### Extracted data entries
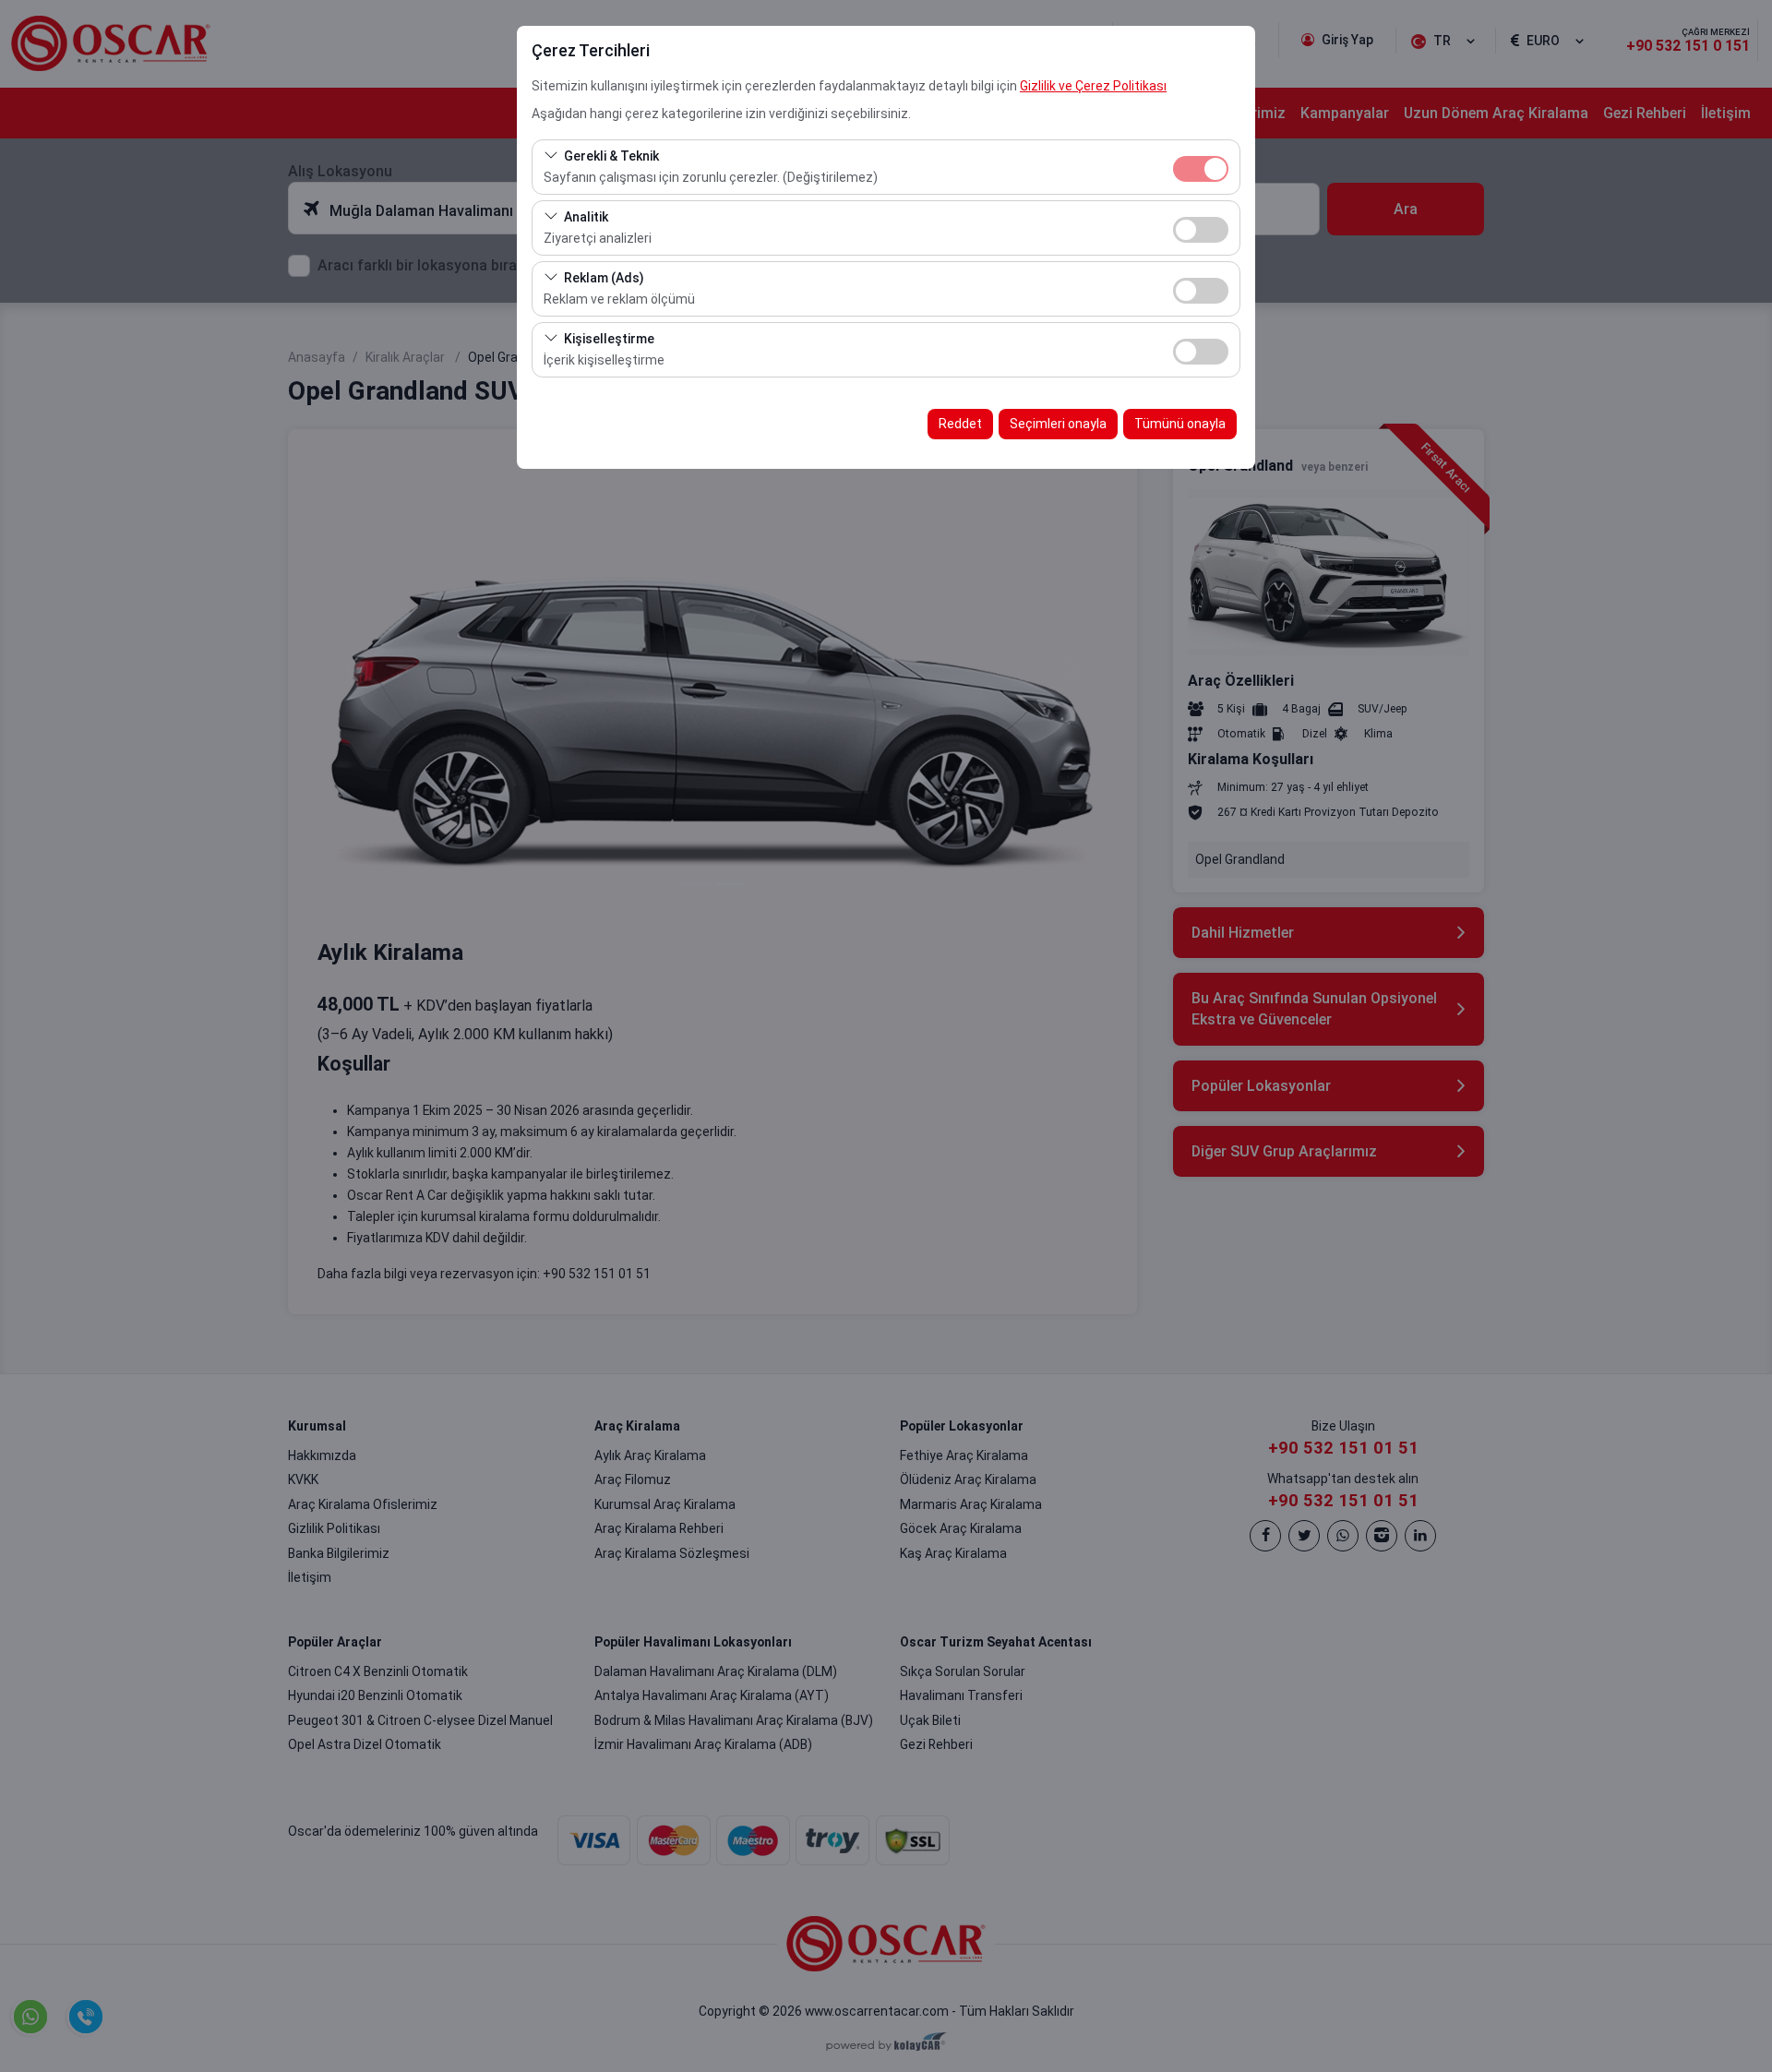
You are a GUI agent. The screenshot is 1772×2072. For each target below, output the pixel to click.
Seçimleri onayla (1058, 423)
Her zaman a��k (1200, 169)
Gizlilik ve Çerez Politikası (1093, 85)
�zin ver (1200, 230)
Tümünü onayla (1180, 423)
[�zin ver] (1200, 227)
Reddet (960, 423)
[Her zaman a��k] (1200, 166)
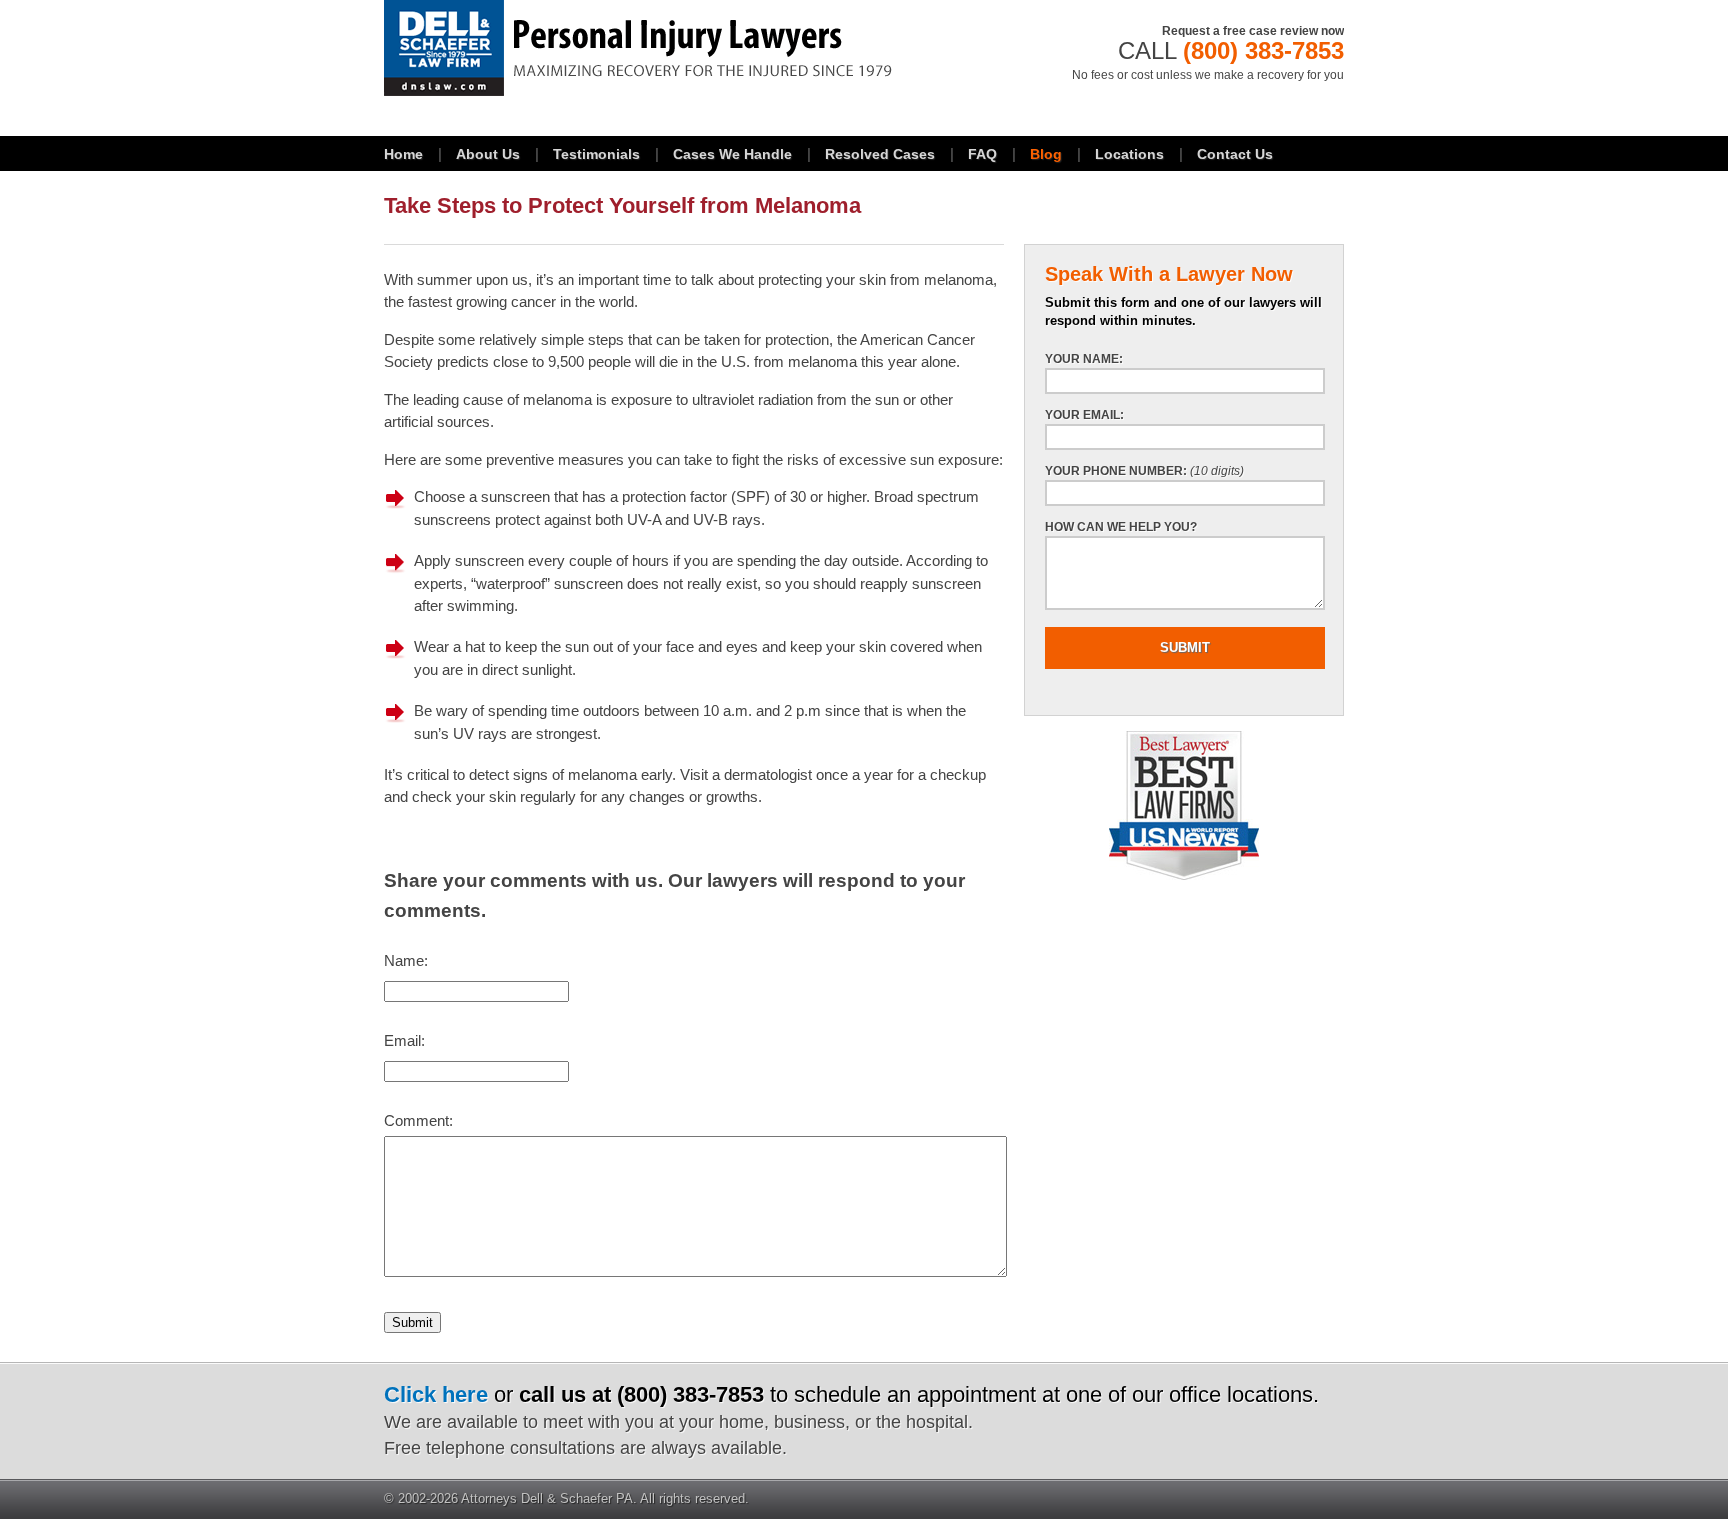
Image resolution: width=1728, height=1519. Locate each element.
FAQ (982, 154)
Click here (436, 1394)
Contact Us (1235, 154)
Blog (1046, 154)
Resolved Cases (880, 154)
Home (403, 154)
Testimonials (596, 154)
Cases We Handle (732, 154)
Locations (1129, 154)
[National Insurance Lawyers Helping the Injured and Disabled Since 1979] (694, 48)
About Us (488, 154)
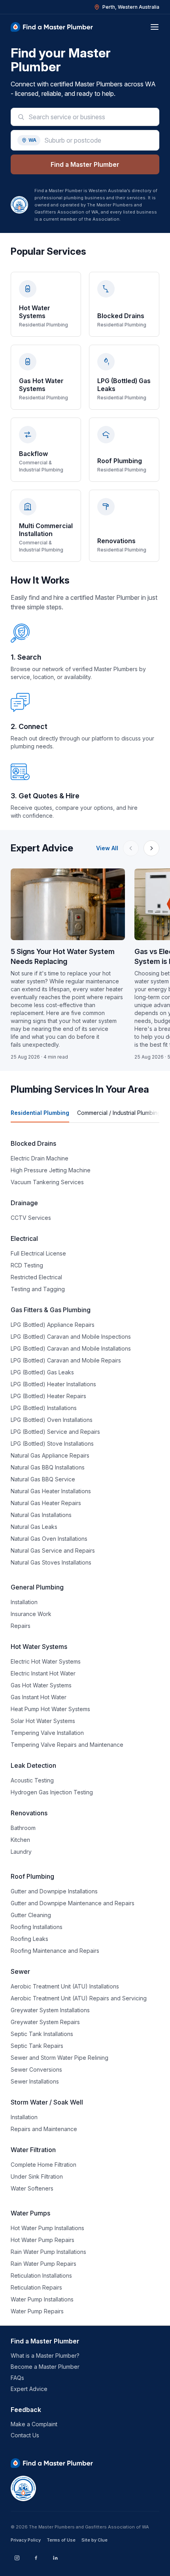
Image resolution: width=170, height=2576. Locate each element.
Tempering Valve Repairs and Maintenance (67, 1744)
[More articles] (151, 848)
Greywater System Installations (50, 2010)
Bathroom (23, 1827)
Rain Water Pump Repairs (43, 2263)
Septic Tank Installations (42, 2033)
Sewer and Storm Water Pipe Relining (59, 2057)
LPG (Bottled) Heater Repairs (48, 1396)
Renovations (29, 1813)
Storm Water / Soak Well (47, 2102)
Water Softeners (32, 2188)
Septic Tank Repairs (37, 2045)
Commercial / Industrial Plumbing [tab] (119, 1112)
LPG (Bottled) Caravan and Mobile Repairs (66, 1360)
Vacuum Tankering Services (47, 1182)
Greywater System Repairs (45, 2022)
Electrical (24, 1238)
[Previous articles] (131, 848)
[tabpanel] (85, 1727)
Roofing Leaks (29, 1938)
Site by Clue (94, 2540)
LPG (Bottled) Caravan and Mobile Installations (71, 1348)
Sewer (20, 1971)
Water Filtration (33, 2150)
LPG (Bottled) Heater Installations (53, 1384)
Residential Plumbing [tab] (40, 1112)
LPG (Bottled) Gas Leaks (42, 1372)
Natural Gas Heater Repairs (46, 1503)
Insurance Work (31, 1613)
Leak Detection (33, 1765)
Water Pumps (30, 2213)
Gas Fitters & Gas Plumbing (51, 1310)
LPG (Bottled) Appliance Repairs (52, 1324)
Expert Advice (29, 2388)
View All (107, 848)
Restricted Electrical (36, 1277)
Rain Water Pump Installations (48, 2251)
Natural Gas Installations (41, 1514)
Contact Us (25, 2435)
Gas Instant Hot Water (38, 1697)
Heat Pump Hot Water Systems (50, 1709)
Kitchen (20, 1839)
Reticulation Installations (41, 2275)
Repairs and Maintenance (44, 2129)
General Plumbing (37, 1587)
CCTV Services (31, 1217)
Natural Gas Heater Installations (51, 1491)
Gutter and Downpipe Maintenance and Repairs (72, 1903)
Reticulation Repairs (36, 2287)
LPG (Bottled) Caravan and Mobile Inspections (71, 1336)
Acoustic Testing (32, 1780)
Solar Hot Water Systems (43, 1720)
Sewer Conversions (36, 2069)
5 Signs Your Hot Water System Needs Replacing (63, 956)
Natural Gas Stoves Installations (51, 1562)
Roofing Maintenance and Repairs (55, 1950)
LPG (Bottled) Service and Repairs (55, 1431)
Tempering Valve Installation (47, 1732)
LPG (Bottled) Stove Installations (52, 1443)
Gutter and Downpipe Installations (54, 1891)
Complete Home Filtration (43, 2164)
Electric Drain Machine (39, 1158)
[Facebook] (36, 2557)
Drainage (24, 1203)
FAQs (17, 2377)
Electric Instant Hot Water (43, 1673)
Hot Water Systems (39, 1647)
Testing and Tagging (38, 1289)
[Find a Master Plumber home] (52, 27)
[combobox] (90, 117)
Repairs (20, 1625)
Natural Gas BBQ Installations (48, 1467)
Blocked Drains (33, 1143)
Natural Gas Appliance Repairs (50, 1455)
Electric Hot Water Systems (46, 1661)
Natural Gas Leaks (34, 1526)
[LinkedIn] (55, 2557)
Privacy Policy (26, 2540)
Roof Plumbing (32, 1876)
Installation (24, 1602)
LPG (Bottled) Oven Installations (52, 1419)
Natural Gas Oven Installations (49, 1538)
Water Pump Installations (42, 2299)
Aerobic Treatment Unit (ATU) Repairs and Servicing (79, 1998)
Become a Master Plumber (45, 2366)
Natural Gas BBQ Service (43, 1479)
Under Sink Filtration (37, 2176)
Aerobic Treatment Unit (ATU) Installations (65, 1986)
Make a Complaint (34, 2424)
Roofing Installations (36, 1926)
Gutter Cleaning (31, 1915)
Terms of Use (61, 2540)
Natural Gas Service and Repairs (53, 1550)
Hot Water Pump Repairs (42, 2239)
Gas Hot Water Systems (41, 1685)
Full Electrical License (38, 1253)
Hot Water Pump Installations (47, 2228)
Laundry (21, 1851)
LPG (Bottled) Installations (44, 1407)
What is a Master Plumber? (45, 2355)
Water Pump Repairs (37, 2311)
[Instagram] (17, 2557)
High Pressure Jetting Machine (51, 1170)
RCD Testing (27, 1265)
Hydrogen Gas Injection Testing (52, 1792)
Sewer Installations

### Problem statement
Retype each line of the records exactly as it reads; no pictures belong in the copy.

### Task answer
You are a GUI agent. The screenshot is 1772×2072. For each target below, output the pixel to click.
Seçimleri onayla (1058, 423)
Her zaman a��k (1200, 169)
Gizlilik ve Çerez Politikası (1093, 85)
�zin ver (1200, 230)
Tümünü onayla (1180, 423)
[�zin ver] (1200, 227)
Reddet (960, 423)
[Her zaman a��k] (1200, 166)
Image resolution: width=1728, height=1519. Locate each element.
FAQ (982, 154)
Click here (436, 1394)
Contact Us (1235, 154)
Blog (1046, 154)
Resolved Cases (880, 154)
Home (403, 154)
Testimonials (596, 154)
Cases We Handle (732, 154)
Locations (1129, 154)
[National Insurance Lawyers Helping the Injured and Disabled Since 1979] (694, 48)
About Us (488, 154)
Image resolution: width=170, height=2576. Locate each element.
Tempering Valve Repairs and Maintenance (67, 1744)
[More articles] (151, 848)
Greywater System Installations (50, 2010)
Bathroom (23, 1827)
Rain Water Pump Repairs (43, 2263)
Septic Tank Installations (42, 2033)
Sewer and Storm Water Pipe Relining (59, 2057)
LPG (Bottled) Heater Repairs (48, 1396)
Renovations (29, 1813)
Storm Water / Soak Well (47, 2102)
Water Softeners (32, 2188)
Septic Tank Repairs (37, 2045)
Commercial / Industrial Plumbing [tab] (119, 1112)
LPG (Bottled) Caravan and Mobile Repairs (66, 1360)
Vacuum Tankering Services (47, 1182)
Greywater System Repairs (45, 2022)
Electrical (24, 1238)
[Previous articles] (131, 848)
[tabpanel] (85, 1727)
Roofing Leaks (29, 1938)
Site by Clue (94, 2540)
LPG (Bottled) Caravan and Mobile Installations (71, 1348)
Sewer (20, 1971)
Water Filtration (33, 2150)
LPG (Bottled) Heater Installations (53, 1384)
Residential Plumbing [tab] (40, 1112)
LPG (Bottled) Gas Leaks (42, 1372)
Natural Gas Heater Repairs (46, 1503)
Insurance Work (31, 1613)
Leak Detection (33, 1765)
Water Pumps (30, 2213)
Gas Fitters & Gas Plumbing (51, 1310)
LPG (Bottled) Appliance Repairs (52, 1324)
Expert Advice (29, 2388)
View All (107, 848)
Restricted Electrical (36, 1277)
Rain Water Pump Installations (48, 2251)
Natural Gas Installations (41, 1514)
Contact Us (25, 2435)
Gas Instant Hot Water (38, 1697)
Heat Pump Hot Water Systems (50, 1709)
Kitchen (20, 1839)
Reticulation Installations (41, 2275)
Repairs and Maintenance (44, 2129)
General Plumbing (37, 1587)
CCTV Services (31, 1217)
Natural Gas Heater Installations (51, 1491)
Gutter and Downpipe Maintenance and Repairs (72, 1903)
Reticulation Repairs (36, 2287)
LPG (Bottled) Caravan and Mobile Inspections (71, 1336)
Acoustic Testing (32, 1780)
Solar Hot Water Systems (43, 1720)
Sewer Conversions (36, 2069)
5 Signs Your Hot Water System Needs Replacing (63, 956)
Natural Gas Stoves Installations (51, 1562)
Roofing Maintenance and Repairs (55, 1950)
LPG (Bottled) Service and Repairs (55, 1431)
Tempering Valve Installation (47, 1732)
LPG (Bottled) Stove Installations (52, 1443)
Gutter and Downpipe Installations (54, 1891)
Complete Home Filtration (43, 2164)
Electric Drain Machine (39, 1158)
[Facebook] (36, 2557)
Drainage (24, 1203)
FAQs (17, 2377)
Electric Instant Hot Water (43, 1673)
Hot Water Systems (39, 1647)
Testing and Tagging (38, 1289)
[Find a Master Plumber home] (52, 27)
[combobox] (90, 117)
Repairs (20, 1625)
Natural Gas BBQ Installations (48, 1467)
Blocked Drains (33, 1143)
Natural Gas Appliance Repairs (50, 1455)
Electric Hot Water Systems (46, 1661)
Natural Gas Leaks (34, 1526)
[LinkedIn] (55, 2557)
Privacy Policy (26, 2540)
Roof Plumbing (32, 1876)
Installation (24, 1602)
LPG (Bottled) Oven Installations (52, 1419)
Natural Gas Oven Installations (49, 1538)
Water Pump Installations (42, 2299)
Aerobic Treatment Unit (ATU) Repairs and Servicing (79, 1998)
Become a Master Plumber (45, 2366)
Natural Gas BBQ Service (43, 1479)
Under Sink Filtration (37, 2176)
Aerobic Treatment Unit (ATU) Installations (65, 1986)
Make a Complaint (34, 2424)
Roofing Installations (36, 1926)
Gutter Cleaning (31, 1915)
Terms of Use (61, 2540)
Natural Gas Service and Repairs (53, 1550)
Hot Water Pump Repairs (42, 2239)
Gas Hot Water Systems (41, 1685)
Full Electrical License (38, 1253)
Hot Water Pump Installations (47, 2228)
Laundry (21, 1851)
LPG (Bottled) Installations (44, 1407)
What is a Master Plumber? (45, 2355)
Water Pump Repairs (37, 2311)
[Instagram] (17, 2557)
High Pressure Jetting Machine (51, 1170)
RCD Testing (27, 1265)
Hydrogen Gas Injection Testing (52, 1792)
Sewer Installations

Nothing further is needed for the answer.